__INSTRUCTIONS FOR THE TASK__
Using the entries that follow, establish how many lines contain the word "will" and give only that figure.

------------

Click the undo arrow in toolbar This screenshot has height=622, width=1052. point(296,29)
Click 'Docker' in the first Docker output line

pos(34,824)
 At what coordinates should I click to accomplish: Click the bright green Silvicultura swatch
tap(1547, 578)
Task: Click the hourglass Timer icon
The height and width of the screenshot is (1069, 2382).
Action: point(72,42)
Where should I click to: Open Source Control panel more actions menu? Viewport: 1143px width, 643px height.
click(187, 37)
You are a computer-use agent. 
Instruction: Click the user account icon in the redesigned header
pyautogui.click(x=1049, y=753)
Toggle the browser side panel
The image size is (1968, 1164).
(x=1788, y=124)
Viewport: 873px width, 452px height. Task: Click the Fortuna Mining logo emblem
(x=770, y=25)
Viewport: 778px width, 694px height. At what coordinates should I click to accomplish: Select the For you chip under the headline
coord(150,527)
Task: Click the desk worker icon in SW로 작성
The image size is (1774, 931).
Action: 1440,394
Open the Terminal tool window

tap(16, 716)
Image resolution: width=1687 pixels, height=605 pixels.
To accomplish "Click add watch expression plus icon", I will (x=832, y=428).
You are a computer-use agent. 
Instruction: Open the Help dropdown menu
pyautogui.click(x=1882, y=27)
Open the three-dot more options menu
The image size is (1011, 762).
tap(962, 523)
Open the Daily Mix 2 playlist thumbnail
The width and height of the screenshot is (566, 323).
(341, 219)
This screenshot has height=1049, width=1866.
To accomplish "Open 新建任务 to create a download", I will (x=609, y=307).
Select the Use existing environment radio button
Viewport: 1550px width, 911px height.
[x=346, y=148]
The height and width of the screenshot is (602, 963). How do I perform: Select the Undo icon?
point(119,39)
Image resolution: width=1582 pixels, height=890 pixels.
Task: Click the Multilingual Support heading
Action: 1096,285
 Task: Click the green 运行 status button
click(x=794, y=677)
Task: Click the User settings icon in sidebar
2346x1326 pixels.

------------

__TASK RESULT__
2